Norton Baskin, portrayed in the movie by Peter Coyote and the real life second husband of the source novelist and film subject Marjorie Kinnan Rawlings, has a small role in the movie as the man in a rocking chair giving directions to Marjorie to the hotel. Baskin also acted as a consultant to the picture.
The fiddle tunes Rip Torn's character plays, and the style in which they are played, are authentic to the region and era. They are based closely on recordings of Cush Holston, an old time fiddler who was from rural north Florida and recorded at an advanced age at a folk festival in 1960. The tune Torn sings is Holston's "Coon Dog," and the instrumental he plays before this is also from Holston, "Have a Good Time Tonight." The actual playing for the film was done by a Florida old time musician who had studied and researched the music of Holston.
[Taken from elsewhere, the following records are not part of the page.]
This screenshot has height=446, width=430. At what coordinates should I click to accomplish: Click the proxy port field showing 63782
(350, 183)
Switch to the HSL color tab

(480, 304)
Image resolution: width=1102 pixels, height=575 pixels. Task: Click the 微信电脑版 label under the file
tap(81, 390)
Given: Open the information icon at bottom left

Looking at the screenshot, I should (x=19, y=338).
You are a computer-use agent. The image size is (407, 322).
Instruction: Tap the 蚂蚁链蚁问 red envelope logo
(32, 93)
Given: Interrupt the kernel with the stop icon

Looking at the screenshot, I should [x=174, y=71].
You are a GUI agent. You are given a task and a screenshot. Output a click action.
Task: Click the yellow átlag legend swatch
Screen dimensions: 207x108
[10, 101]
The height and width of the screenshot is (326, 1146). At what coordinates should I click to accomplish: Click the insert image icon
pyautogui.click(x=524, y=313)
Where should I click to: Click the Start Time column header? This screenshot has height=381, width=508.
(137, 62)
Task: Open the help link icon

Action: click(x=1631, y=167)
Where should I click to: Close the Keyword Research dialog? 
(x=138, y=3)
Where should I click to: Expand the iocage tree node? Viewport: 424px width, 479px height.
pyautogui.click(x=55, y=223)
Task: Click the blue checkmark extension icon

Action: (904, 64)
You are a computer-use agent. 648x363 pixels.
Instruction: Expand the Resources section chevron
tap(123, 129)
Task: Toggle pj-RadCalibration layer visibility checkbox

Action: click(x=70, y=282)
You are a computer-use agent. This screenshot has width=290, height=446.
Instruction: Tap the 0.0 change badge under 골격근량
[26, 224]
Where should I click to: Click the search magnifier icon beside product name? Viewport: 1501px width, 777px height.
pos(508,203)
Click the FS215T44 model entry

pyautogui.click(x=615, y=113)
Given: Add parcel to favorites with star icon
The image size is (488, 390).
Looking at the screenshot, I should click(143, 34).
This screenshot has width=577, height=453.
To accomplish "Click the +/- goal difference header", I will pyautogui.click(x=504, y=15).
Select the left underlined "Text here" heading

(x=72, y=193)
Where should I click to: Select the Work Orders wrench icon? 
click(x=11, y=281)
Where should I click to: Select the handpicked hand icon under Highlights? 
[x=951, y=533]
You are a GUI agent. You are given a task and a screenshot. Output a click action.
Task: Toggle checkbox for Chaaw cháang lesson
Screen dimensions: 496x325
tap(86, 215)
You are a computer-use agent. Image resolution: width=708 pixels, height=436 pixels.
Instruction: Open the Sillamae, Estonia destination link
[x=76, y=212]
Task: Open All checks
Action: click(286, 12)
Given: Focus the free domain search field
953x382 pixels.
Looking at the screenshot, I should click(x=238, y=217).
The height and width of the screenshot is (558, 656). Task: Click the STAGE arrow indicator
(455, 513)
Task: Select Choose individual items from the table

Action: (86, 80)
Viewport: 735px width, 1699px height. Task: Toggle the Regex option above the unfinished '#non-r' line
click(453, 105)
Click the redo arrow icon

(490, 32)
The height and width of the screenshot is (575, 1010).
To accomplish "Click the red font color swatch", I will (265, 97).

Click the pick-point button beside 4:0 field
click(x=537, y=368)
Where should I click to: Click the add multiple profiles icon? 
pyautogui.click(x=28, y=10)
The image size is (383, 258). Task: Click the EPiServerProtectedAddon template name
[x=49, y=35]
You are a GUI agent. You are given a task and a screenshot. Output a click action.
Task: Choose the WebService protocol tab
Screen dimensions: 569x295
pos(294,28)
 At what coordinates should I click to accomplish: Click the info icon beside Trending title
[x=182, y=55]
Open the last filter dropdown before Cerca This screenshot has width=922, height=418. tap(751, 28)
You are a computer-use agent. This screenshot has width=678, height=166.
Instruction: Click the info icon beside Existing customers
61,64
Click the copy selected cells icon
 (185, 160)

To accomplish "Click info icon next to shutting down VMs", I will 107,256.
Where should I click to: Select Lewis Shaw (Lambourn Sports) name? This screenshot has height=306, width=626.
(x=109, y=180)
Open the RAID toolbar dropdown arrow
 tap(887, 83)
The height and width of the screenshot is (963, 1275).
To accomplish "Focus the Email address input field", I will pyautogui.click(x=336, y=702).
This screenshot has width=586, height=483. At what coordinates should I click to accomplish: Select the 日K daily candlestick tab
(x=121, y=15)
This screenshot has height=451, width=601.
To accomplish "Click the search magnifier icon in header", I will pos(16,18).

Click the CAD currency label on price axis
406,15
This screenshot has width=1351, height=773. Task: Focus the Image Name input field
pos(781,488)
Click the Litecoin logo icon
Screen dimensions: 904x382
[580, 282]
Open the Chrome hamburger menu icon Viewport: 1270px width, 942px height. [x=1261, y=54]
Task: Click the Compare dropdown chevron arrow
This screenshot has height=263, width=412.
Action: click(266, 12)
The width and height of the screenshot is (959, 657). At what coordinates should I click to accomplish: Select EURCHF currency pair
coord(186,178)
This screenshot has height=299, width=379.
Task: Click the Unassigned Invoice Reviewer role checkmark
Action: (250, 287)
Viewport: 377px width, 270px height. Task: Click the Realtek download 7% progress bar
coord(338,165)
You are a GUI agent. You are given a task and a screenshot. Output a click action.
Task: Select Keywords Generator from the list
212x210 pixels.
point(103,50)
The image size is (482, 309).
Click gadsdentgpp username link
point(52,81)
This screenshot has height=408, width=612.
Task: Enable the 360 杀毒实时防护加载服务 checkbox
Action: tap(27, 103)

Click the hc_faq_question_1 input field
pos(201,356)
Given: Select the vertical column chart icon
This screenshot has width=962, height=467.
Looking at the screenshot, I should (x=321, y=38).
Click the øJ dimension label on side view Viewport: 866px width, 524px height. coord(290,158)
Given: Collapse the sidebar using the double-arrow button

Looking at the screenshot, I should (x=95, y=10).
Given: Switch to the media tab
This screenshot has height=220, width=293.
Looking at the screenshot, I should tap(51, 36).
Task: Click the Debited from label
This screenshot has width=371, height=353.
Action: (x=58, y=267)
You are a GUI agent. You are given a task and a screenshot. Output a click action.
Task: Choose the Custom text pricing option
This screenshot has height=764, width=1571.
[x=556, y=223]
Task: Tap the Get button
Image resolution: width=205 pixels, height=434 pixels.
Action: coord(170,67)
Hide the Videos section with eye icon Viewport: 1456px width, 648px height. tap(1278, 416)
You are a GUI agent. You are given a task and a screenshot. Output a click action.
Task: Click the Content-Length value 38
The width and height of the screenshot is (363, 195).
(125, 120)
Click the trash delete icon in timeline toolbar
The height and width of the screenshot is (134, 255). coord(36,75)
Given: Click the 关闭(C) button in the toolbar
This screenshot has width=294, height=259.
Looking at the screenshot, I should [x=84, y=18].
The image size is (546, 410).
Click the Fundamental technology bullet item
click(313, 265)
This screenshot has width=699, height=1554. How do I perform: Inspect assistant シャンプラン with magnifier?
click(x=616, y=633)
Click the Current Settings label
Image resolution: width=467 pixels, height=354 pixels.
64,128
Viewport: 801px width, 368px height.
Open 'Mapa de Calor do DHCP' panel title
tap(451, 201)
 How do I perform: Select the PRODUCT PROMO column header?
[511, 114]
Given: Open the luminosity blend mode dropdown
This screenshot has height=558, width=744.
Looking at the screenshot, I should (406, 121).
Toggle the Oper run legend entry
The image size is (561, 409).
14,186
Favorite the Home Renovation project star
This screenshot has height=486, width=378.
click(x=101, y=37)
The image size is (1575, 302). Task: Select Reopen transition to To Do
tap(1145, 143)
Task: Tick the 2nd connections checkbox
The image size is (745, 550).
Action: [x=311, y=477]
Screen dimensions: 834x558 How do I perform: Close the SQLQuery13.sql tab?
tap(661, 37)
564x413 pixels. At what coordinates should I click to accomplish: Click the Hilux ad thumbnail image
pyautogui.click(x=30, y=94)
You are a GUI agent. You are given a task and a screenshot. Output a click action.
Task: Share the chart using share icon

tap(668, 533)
The picture was filmed on some of the same locations in Florida, USA as the earlier famous Marjorie Kinnan Rawlings filmed adaptation The Yearling (1946). These included both Hawthorne and Silver springs in that American southern state.
At the time the film was made and released, lead actress Mary Steenburgen was married to actor Malcolm McDowell, who appears in the film as Max Perkins. The pair had met during the production of Time After Time (1979) during the late 1970s and had got hitched on 29th September 1980 (and later were divorced on 1st October 1990).